Given rapidly declining populations in the country’s rural areas, such closures and the consolidation of rural schools are perhaps unavoidable, however unpleasant and unwelcome they are to village residents and however difficult they make it for local communities, Russian and non-Russian alike, to survive.
But Komkov said he has information that Moscow has given regional officials specific quotas for closing schools. The central authorities told Kaluga oblast to close 27 schools this year and Lipetsk oblast to close 40, numbers justified by references to “restructuring and modernization” but quotas that local people find it nearly impossible to block.
In fact, “if someone attempts to correct the existing situation,” Komkov continued, “he becomes the victim of corrupt bureaucrats and siloviki.” As an example of this, he points to the criminal case launched against the former head of a district official in Chuvashia after he sought to repair a school that higher officials wanted to close but in which there were still 100 pupils.
As part of their effort to promote school consolidation, regional officials often promise that the new schools will have computers and other equipment. But in most cases, as ever more parents are discovering, the powers that be do not provide any money for such things and ignore the problems of bussing children over long distances.
In the past, Komkov noted, people often said that there are “two misfortunes in Russia: fools and roads.” But now, he continued, “a third has been added: fools who carry school children on bad roads” where the risk of accidents is high and the time involved for young people considerable.
As a result, Moscow’s forced school consolidation program is adding to the tensions in the regions, the educational specialist said. “The Pikalevo syndrome is growing like a snowball,” and while Prime Minister Vladimir Putin was able to resolve problems there through a visit, he won’t be able to do so in all the other places with similar or even worse problems.
The problems that Komkov pointed to are exacerbated by three other developments affecting rural Russia that various officials and commentators have been discussing in recent days. First, the disappearance of villages, something that often follows the closing of schools, calls into question Russia’s definition of itself.
As Mikhail Budaragin argued in an essay last week, Russians have traditionally defined themselves by the territory they held through social population but must now rethink both themselves and their position in the world not in terms of geography but with regard to technology (www.actualcomment.ru/day_article/420.html).
While that rethinking may help Russia to overcome current agricultural shortfalls even with further declines in the rural population, it will also open “a Pandora’s box” of issues having to do with how Russians achieved freedom by fleeing from centers of control to the rural periphery that few are now discussing.
Second, the consolidation of rural schools on the basis of declining population is likely to hit micro-nationalities especially hard, including the Nentsy who were forced to abandon three villages this year (www.pravdasevera.ru/?id=1051776249) and the Wepsy who want to keep their native language schools (ingria.info/?piople&news_action=show_news&news_id=4543).

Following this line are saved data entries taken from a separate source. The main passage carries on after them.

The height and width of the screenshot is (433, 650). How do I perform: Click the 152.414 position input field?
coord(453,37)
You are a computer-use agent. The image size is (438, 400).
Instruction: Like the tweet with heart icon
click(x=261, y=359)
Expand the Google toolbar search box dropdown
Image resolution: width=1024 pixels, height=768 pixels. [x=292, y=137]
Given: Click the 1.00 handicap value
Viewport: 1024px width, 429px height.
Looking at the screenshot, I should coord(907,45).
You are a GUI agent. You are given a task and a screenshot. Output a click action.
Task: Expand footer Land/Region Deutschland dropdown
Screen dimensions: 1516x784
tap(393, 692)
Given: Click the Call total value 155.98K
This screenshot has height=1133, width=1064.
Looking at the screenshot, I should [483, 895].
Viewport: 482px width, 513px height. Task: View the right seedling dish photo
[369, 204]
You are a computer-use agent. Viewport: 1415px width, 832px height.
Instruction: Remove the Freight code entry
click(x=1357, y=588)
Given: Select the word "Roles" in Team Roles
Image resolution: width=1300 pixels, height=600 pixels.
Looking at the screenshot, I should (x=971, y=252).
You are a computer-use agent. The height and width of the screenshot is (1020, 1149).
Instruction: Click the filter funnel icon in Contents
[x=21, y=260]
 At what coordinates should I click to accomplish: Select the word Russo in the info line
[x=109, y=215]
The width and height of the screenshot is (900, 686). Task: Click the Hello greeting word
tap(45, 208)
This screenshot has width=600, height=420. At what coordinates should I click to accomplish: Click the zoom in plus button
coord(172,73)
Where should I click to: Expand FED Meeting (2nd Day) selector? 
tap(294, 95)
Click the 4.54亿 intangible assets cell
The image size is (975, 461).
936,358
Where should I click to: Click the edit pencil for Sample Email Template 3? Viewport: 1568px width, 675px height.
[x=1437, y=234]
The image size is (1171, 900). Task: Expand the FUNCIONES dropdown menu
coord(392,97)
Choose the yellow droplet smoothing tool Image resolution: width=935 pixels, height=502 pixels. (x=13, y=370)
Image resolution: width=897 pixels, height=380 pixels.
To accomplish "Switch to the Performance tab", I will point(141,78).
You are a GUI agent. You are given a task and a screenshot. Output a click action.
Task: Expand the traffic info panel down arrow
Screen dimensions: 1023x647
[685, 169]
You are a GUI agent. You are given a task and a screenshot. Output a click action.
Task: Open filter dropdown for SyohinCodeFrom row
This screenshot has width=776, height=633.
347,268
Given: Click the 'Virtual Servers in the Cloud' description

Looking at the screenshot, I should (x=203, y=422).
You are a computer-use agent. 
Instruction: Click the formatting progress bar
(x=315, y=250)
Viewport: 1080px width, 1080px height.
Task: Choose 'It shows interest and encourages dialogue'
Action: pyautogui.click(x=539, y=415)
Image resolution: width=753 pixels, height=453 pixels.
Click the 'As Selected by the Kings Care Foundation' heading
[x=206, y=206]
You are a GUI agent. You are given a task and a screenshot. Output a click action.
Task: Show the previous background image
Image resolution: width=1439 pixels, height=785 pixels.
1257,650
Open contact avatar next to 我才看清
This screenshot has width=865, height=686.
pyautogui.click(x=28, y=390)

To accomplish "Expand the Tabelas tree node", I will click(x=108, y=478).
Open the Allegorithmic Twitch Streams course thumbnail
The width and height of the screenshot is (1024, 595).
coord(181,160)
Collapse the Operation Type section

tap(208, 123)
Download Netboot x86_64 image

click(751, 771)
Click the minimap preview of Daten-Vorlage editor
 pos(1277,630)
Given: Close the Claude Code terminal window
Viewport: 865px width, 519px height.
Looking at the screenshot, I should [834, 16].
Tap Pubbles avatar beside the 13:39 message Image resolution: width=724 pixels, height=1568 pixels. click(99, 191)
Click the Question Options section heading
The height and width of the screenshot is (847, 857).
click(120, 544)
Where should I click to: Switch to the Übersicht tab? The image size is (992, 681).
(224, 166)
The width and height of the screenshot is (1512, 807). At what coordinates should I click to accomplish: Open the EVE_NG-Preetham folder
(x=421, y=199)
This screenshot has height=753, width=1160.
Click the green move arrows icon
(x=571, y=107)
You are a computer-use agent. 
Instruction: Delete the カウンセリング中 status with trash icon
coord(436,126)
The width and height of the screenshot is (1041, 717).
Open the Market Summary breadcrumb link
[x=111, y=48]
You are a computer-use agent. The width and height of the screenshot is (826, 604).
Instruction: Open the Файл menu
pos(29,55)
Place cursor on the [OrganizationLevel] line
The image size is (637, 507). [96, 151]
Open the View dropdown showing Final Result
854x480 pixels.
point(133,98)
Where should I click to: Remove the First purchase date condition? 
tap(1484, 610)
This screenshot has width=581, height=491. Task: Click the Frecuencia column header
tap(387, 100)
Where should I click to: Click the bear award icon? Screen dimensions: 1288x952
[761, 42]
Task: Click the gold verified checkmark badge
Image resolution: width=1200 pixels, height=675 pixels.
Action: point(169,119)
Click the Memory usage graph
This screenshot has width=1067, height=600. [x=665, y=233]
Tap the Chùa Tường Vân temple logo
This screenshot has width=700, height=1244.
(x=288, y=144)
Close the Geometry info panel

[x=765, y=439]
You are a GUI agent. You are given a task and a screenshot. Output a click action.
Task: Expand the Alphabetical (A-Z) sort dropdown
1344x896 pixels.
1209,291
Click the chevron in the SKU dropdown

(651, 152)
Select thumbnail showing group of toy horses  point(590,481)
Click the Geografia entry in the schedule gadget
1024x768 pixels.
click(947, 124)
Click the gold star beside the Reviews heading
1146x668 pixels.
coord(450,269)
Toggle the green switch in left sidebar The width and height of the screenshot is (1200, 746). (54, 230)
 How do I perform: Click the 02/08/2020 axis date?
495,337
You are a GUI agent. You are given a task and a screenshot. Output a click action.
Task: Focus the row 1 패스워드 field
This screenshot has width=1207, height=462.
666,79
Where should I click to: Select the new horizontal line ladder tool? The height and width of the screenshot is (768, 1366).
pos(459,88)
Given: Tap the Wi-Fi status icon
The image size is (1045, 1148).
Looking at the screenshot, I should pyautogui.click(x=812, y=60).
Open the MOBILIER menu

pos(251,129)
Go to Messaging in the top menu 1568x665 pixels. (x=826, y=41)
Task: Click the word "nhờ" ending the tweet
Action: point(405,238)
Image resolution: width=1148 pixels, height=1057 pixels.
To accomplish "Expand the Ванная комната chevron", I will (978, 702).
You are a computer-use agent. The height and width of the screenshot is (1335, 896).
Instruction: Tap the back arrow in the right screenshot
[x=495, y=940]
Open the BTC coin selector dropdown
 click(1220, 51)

And third, as “Vedomosti” reported today, Russia’s roads are going to get worse as officials are planning to cut spending on road repair and construction by two-thirds over the next three years as a result of the economic crisis, reductions that will only add to the problems of consolidation (www.vedomosti.ru/newspaper/article.shtml?2009/08/03/207959).
In fact, the real cuts are likely to be even greater than that in many places given that Moscow is pressing ahead with plans to build roads for the Sochi Olympics and a few other high profile projects. Indeed, “Vedomosti” reports that next year some Russian experts estimate that seven or eight regions won’t have enough money for any road repair at all.
Consequently, Russia’s roads, never one of that country’s best advertisements, are certain to get worse before they get better, making the way to the new forcibly consolidated schools even more difficult and representing yet another example of the way in which Moscow is resolving the country’s economic problems with little regard for much of the population.